Work order — Reproduce the stretch of the listing below from the line containing "Identify the location" through the line containing "(428, 1182).", without the pictures.

**** Records to process ****

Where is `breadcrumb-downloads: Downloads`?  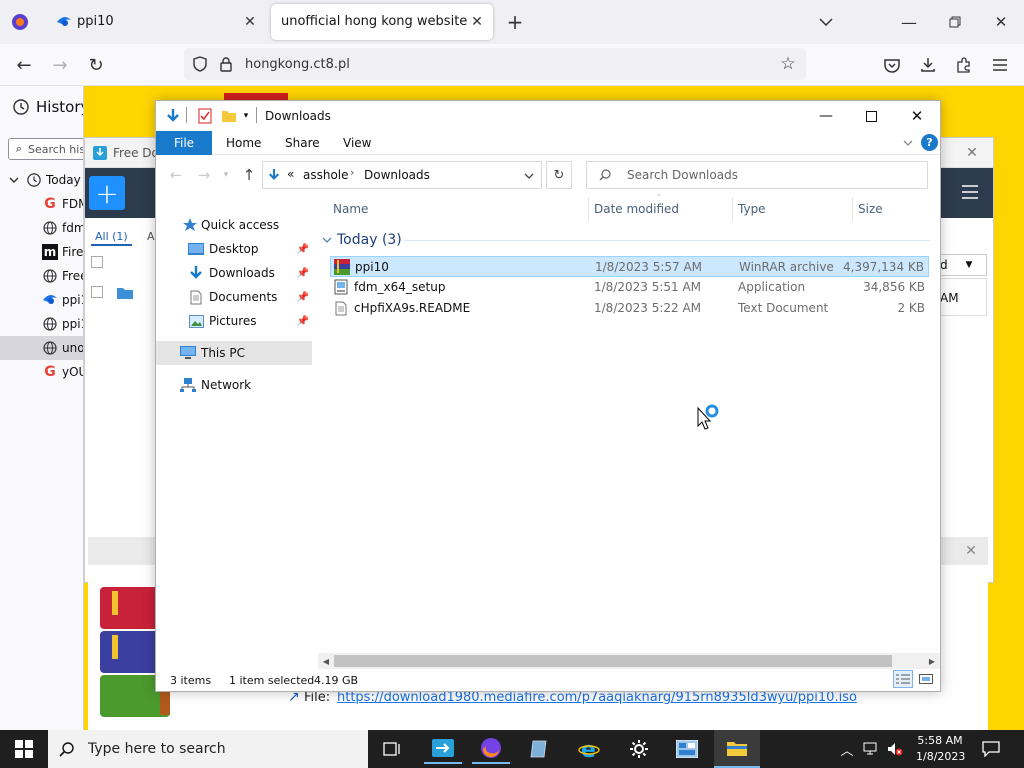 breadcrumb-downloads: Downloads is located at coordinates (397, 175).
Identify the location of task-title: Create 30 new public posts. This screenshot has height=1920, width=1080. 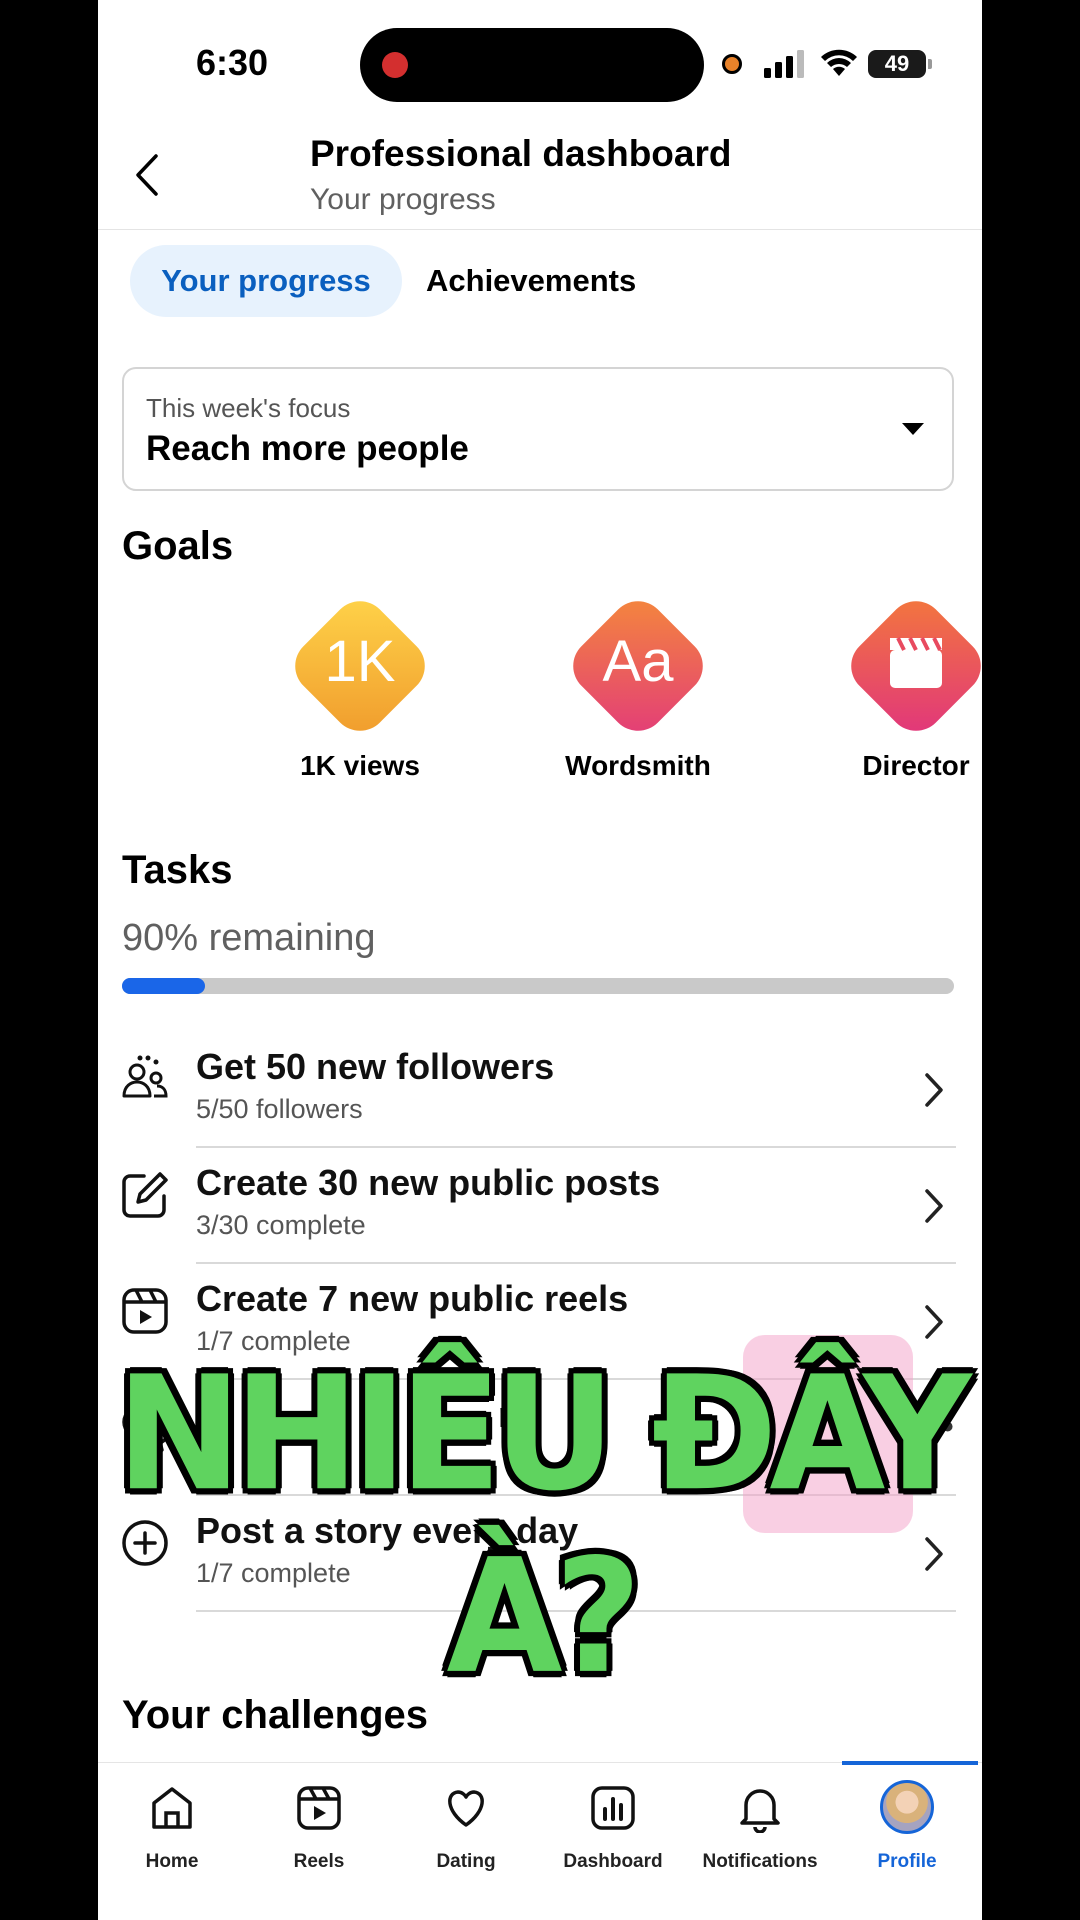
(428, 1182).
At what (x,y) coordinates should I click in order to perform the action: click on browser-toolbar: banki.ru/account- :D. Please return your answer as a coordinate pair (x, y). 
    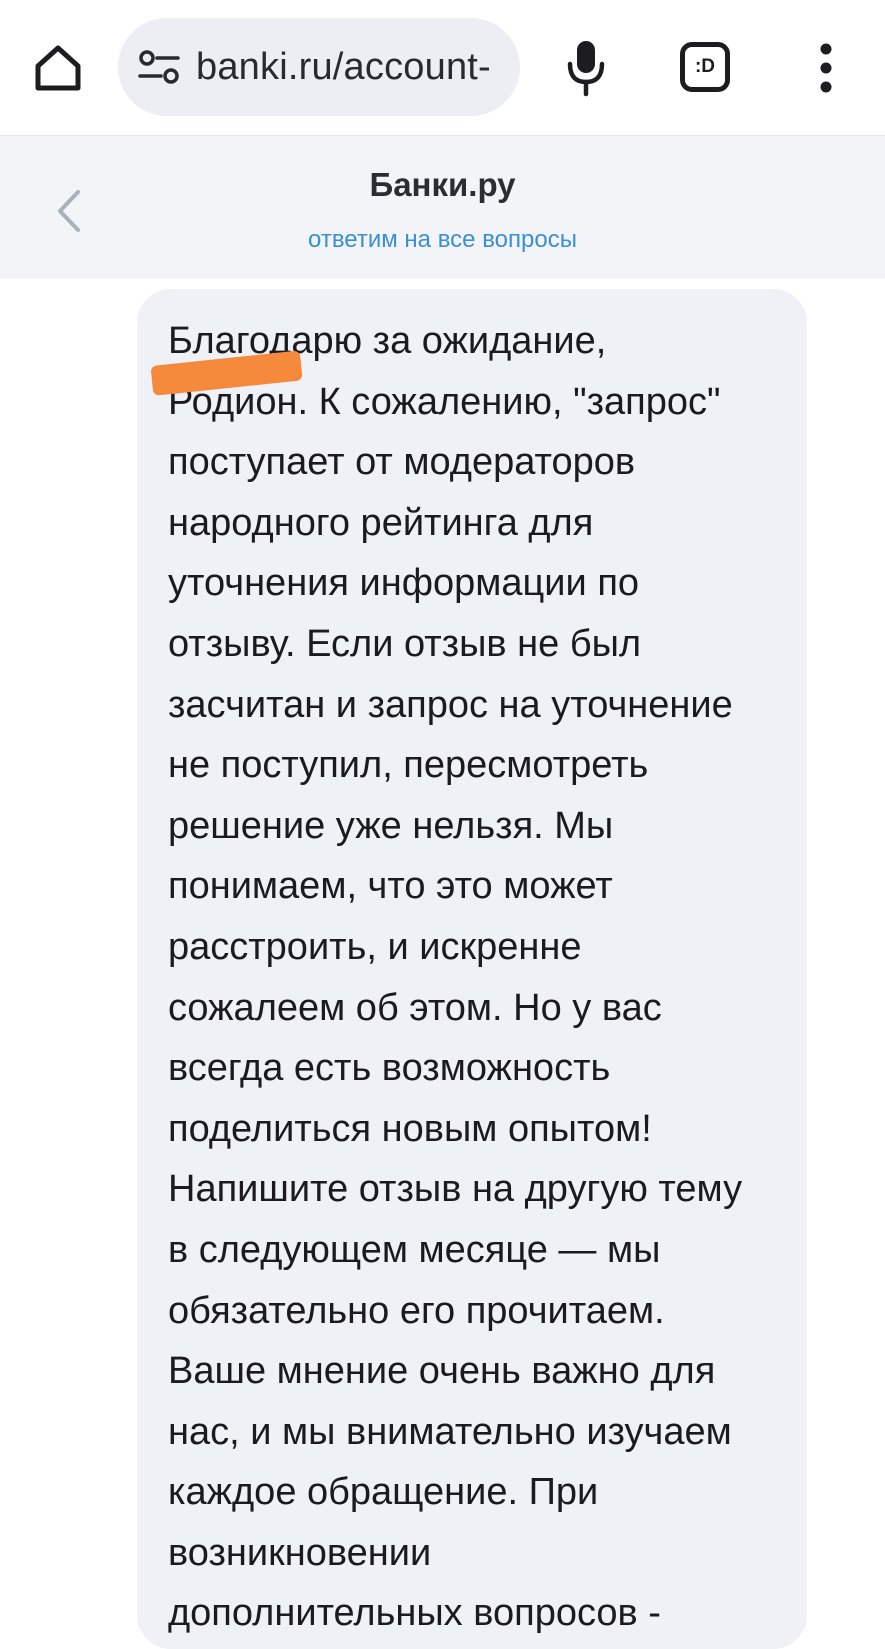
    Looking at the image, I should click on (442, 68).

****

Answer to the problem —
Identify the location of task-title: Create 30 new public posts. This screenshot has height=1920, width=1080. 
(428, 1182).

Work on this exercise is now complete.